Are You Losing Money Providing Liquidity to Crypto AMMs? New Research Reveals the Hidden Costs
"A comprehensive study uncovers that liquidity providers on Automated Market Makers (AMMs) may be losing more than they earn due to arbitrage losses, challenging the sustainability of DeFi's core infrastructure."
Automated Market Makers (AMMs) have revolutionized decentralized finance (DeFi), becoming essential for trading and liquidity. These platforms hold billions in liquidity, facilitating trillions in trading volume. But there's a nagging question: are liquidity providers (LPs) adequately compensated for the risks they take?
While LPs earn fees from trades, they also face 'adverse selection costs.' One significant cost is the loss to arbitrageurs. AMMs, particularly Constant Function Market Makers (CFMMs), can be vulnerable to arbitrage because their prices may lag behind those on centralized exchanges. Arbitrageurs exploit these price differences, profiting at the expense of LPs.
A groundbreaking study formalized these losses, terming them 'loss-versus-rebalancing' (LVR). This metric compares the value of an LP's position in an AMM to a rebalancing portfolio that executes the same trades at external market prices. If fees don't cover these losses, providing liquidity becomes unprofitable.
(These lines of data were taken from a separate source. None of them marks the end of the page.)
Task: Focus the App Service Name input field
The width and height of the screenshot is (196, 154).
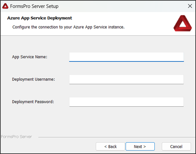Action: pos(126,57)
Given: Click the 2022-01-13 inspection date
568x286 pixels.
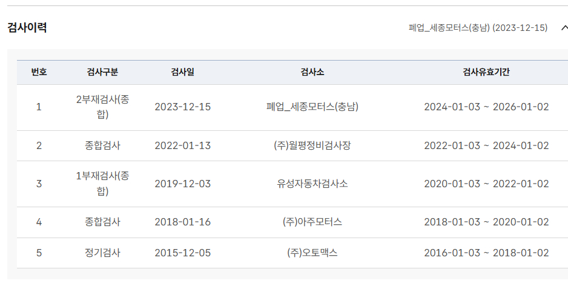Looking at the screenshot, I should pos(182,145).
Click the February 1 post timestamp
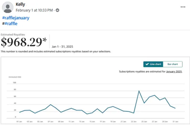 tap(34, 10)
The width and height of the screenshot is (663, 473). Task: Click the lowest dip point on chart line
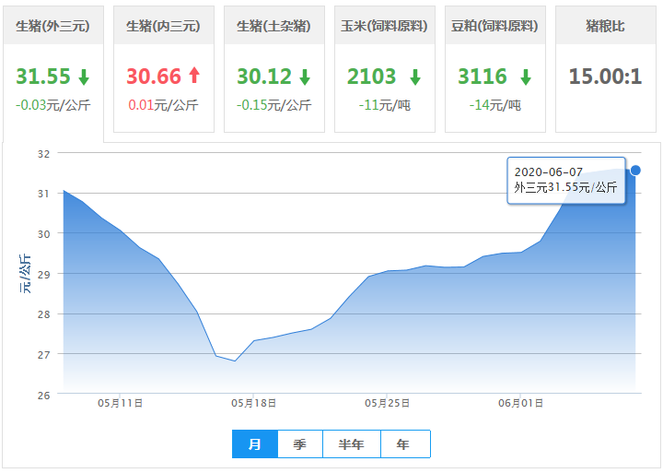point(235,361)
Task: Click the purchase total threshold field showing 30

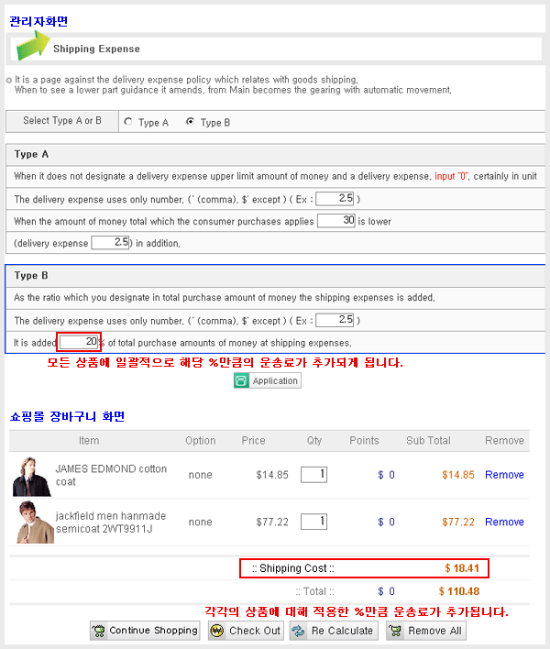Action: (336, 221)
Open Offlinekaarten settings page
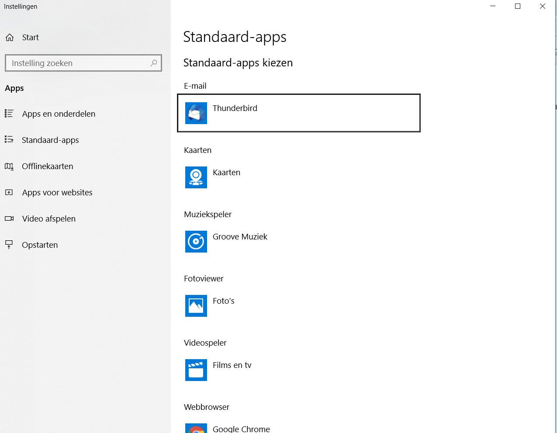Screen dimensions: 557x433 (48, 166)
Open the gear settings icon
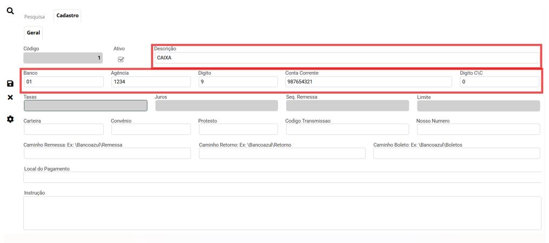Viewport: 549px width, 243px height. pyautogui.click(x=10, y=119)
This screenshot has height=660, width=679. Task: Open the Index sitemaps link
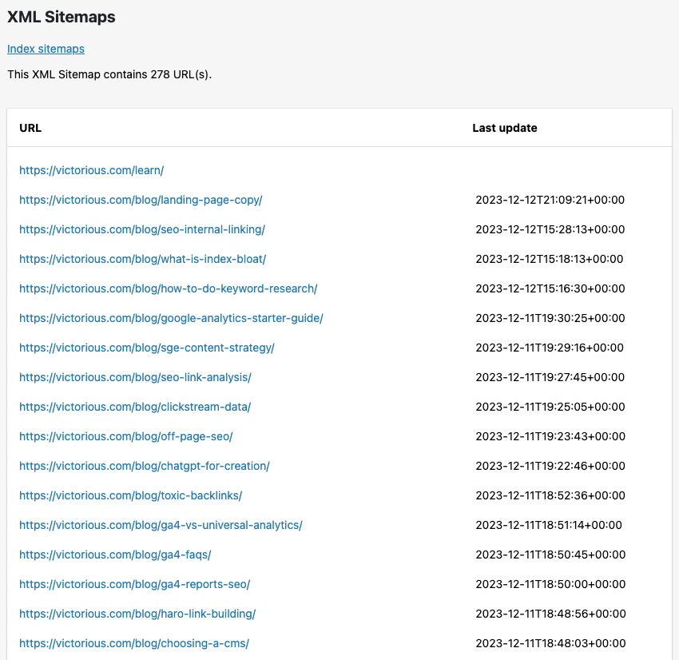[x=46, y=49]
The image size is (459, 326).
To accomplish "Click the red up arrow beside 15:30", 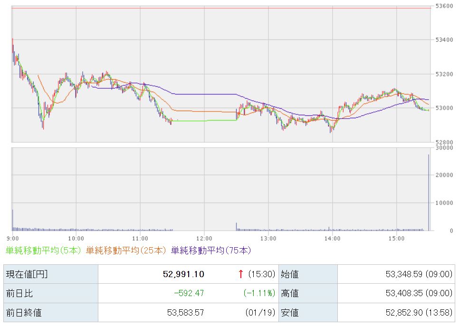I will pyautogui.click(x=241, y=274).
This article explores the profitability of liquidity provision, revealing that in many cases, LPs are losing money.
The Shocking Truth: Arbitrage Losses Exceed Trading Fees
The recent research empirically studied the profitability of liquidity provision by comparing historical earnings from trading fees to arbitrage losses across top Uniswap V2 and V3 pools. The study simulated arbitrage losses by assuming the AMM pools were consistently rebalanced to Binance prices, representing the most liquid centralized exchange.
- Uniswap V3 Dominance Doesn't Guarantee Profit: Despite being the market leader, many of the most-traded Uniswap V3 pools are unprofitable for LPs due to high arbitrage losses.
- Uniswap V2: A Surprisingly Solid Choice: The older Uniswap V2 pools often prove more profitable for passive LPs than their V3 counterparts, suggesting that concentrated liquidity may not always be the best strategy.
- Not All Pools Are Created Equal: Some pools with less-traded tokens can still be profitable, indicating that the relationship between fees and arbitrage losses varies significantly depending on the specific trading pair.
What Can Be Done? Exploring Solutions to Mitigate Arbitrage Losses
The research also investigated how arbitrage losses change with block times, finding that faster block production reduces losses. However, the rate of decline varies across trading pairs, suggesting potential benefits to innovative AMM designs.